“The Place of Stone” review in Winterthur Portfolio

One must have patience where reviews of academic-press books are concerned. It can take years for some to appear, but it’s nice when the waiting is worth it.

The Place of Stone (UNC Press, 2017), which was developed from my 2015 doctoral dissertation, “Stone of Power,” has earned another strong review, this time by Patricia E. Rubertone of Brown University’s department of anthropology, the author of Archaeologies of Placemaking: Monuments, Memories, and Engagement in Native North America. Her review appears in Winterthur Portfolio 53, no 2 (188-189). I’m grateful for the kind words, which include:

Douglas Hunter gives a richly detailed and researched account of this seemingly enigmatic rock that will appeal to readers fascinated with the minutiae and ironies of antiquarian scholarship…For non-Indigenous people, the rock’s textual messages have taken precedence over its materiality and spatiality and have been crucial to theorizing colonial possession, de-indigenizing its origins, and establishing whiteness.

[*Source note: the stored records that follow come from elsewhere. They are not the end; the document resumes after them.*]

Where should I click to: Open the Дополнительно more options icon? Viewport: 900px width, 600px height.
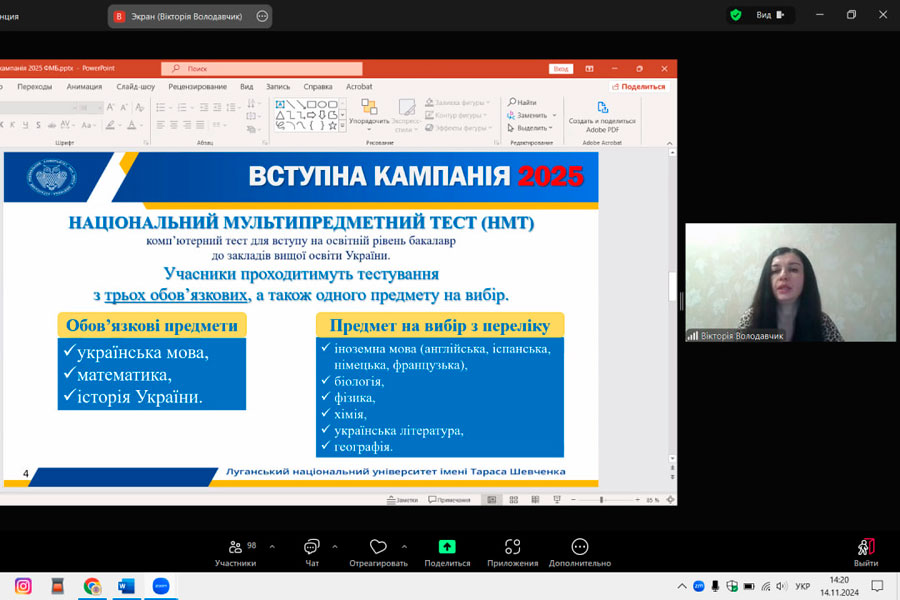click(x=579, y=547)
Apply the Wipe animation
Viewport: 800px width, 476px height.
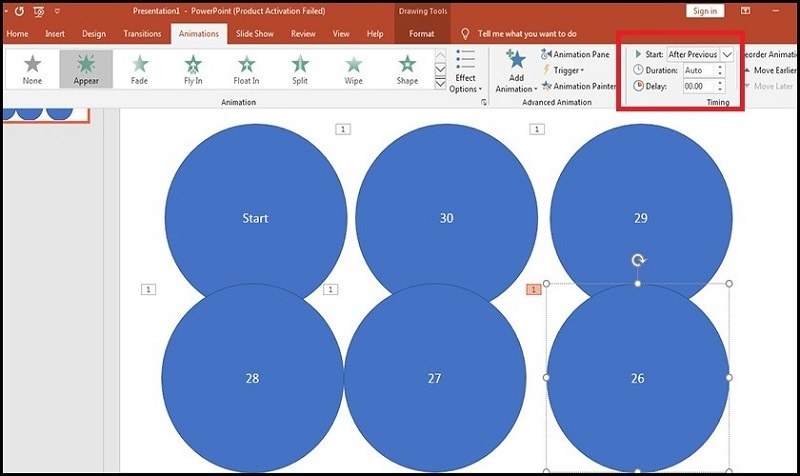pos(353,69)
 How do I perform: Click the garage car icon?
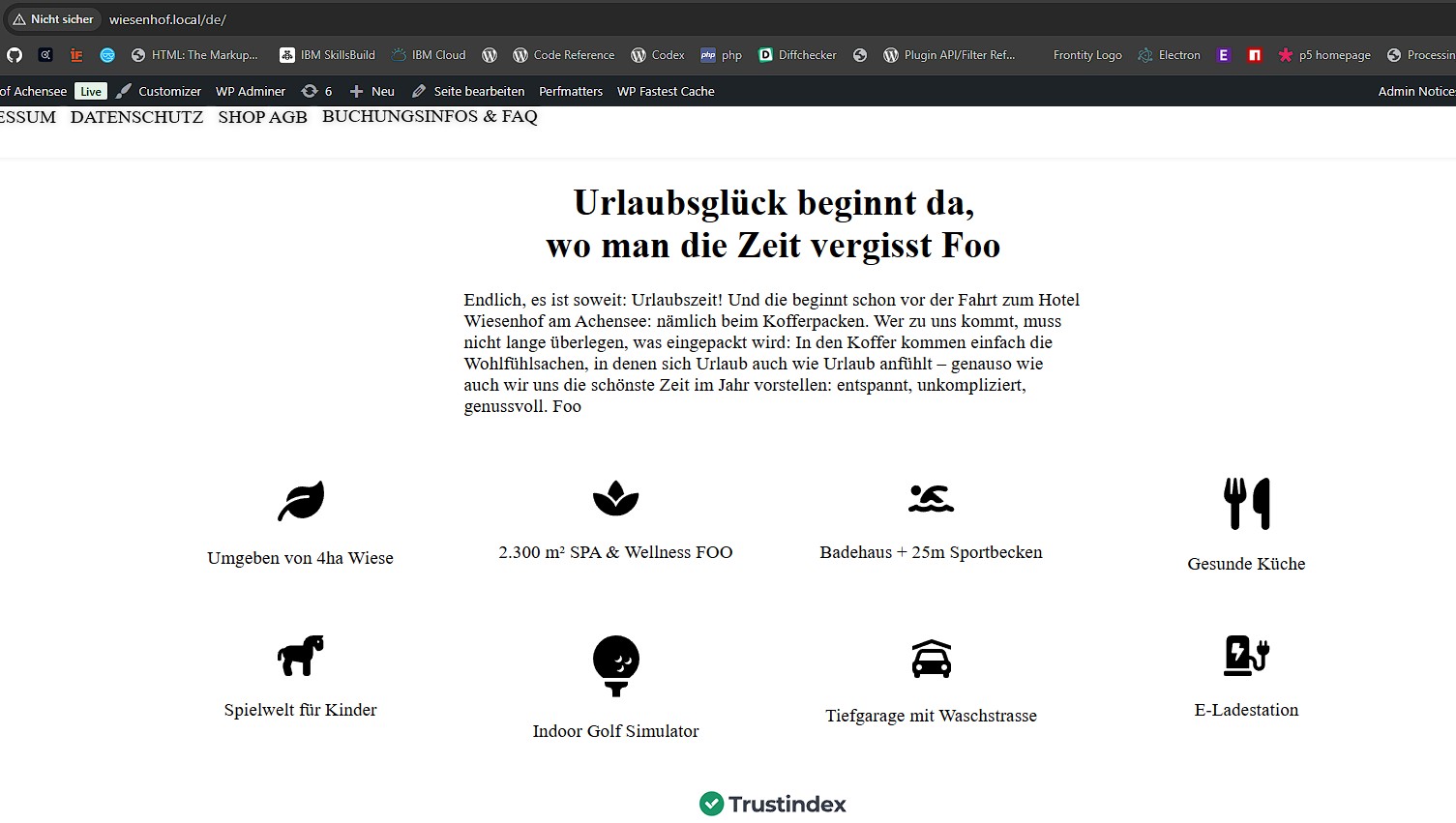pos(931,659)

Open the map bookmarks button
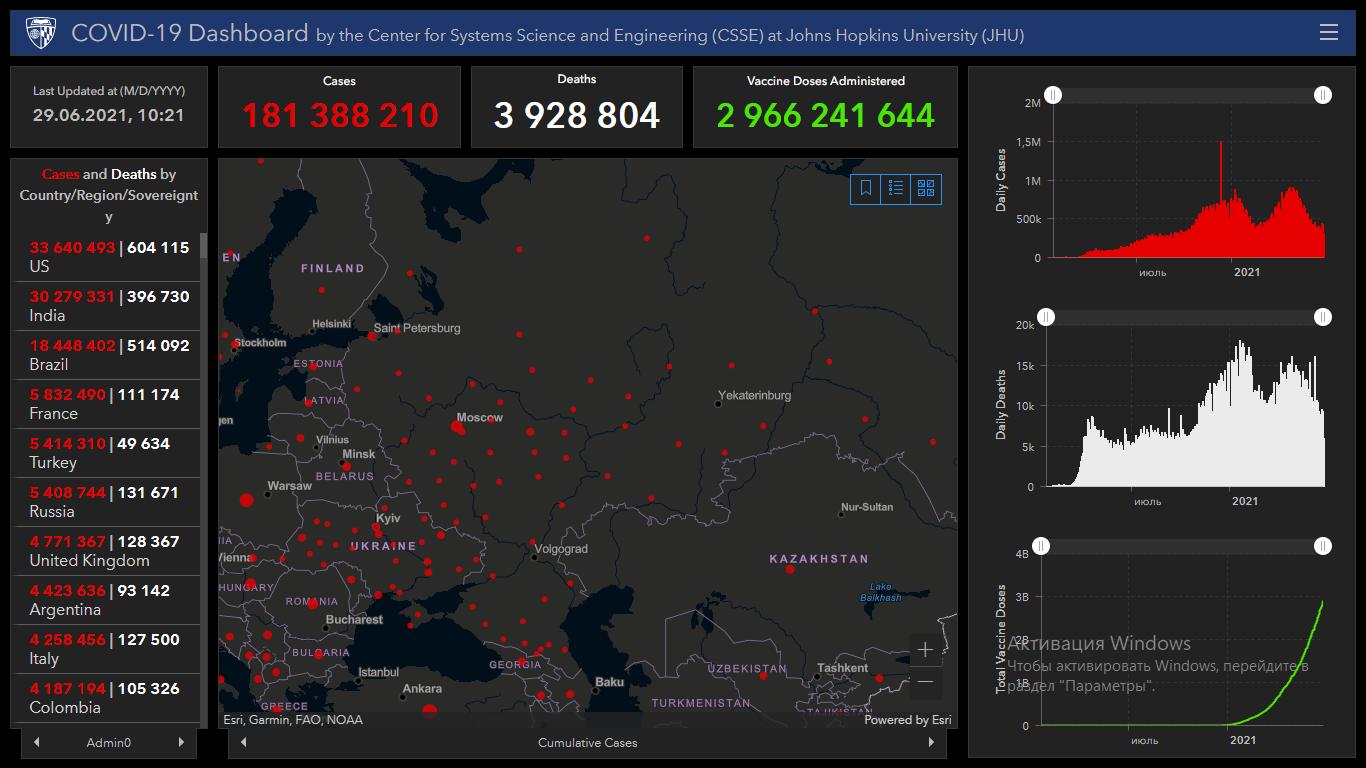866,188
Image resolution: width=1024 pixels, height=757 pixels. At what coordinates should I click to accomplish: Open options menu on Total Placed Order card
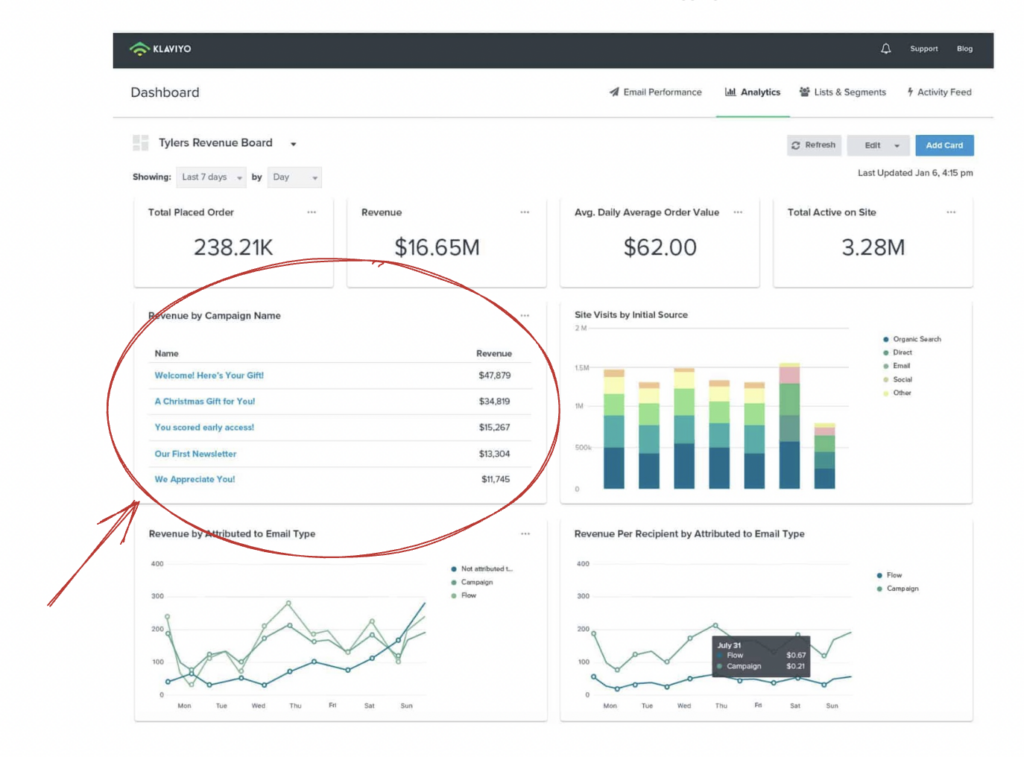point(311,212)
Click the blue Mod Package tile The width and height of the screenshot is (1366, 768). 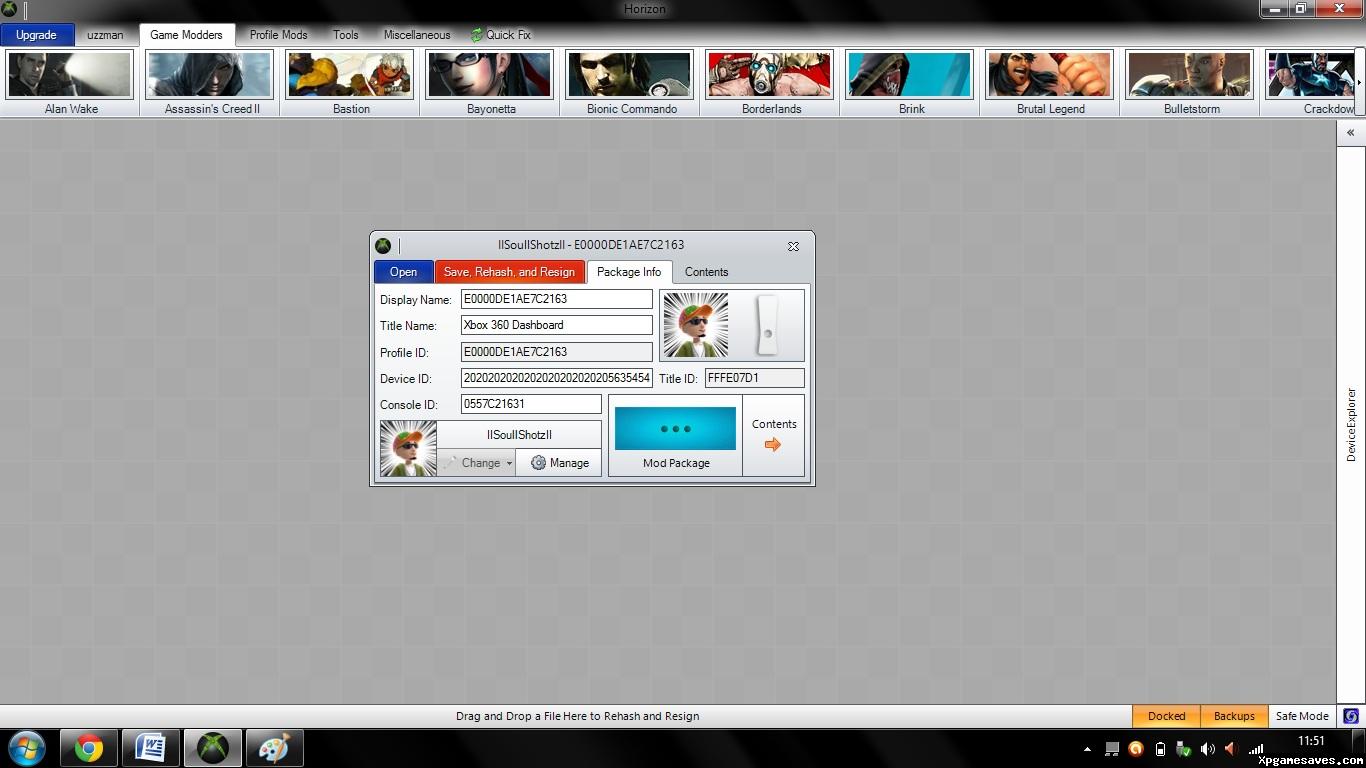coord(675,429)
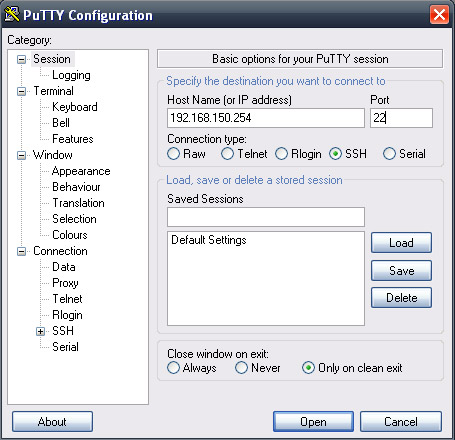Select the Raw connection type

coord(173,154)
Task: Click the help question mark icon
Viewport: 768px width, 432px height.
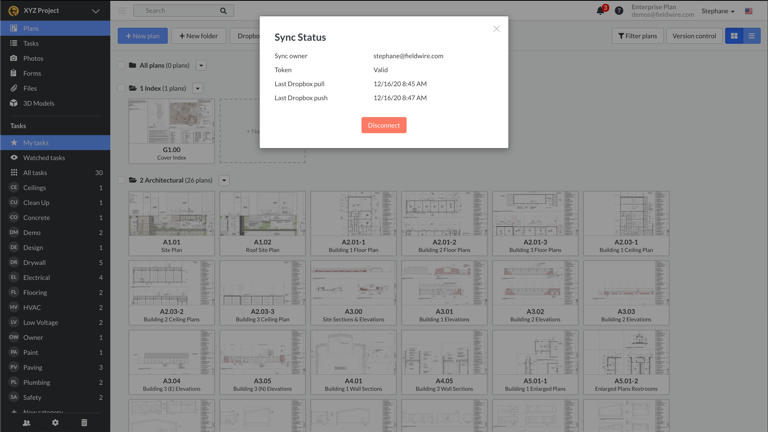Action: [619, 11]
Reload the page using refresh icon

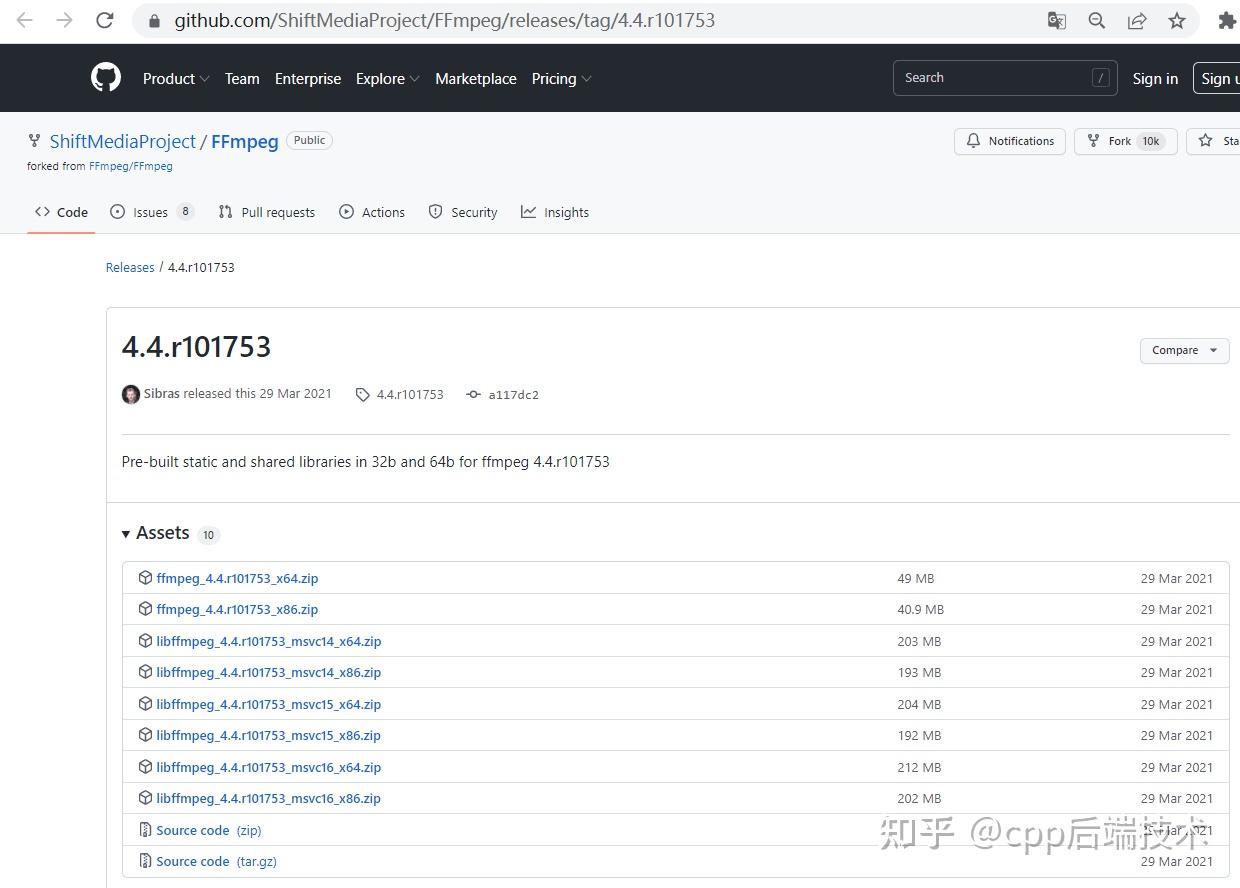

The Place of Stone is about these theories.…Hunter, a journalist and historian, succeeds in doing for Dighton Rock what Robert Silverberg, a popular history writer, did for the continent’s earthworks in Mound Builders of Ancient America: The Archaeology of a Myth. He compiles information about “an ancient puzzle” that exists in archives rarely visited by everyday people or partially reported in scholarly works into an engaging book that shows the relevance of local history in national and international debates about the ontology of Native Americans. It is a timely contribution that provides a historical perspective on current discussions about who is and who is not American, and about whose history matters, and raises questions about political uses of the past, historical imaginings, and evidentiary constraints.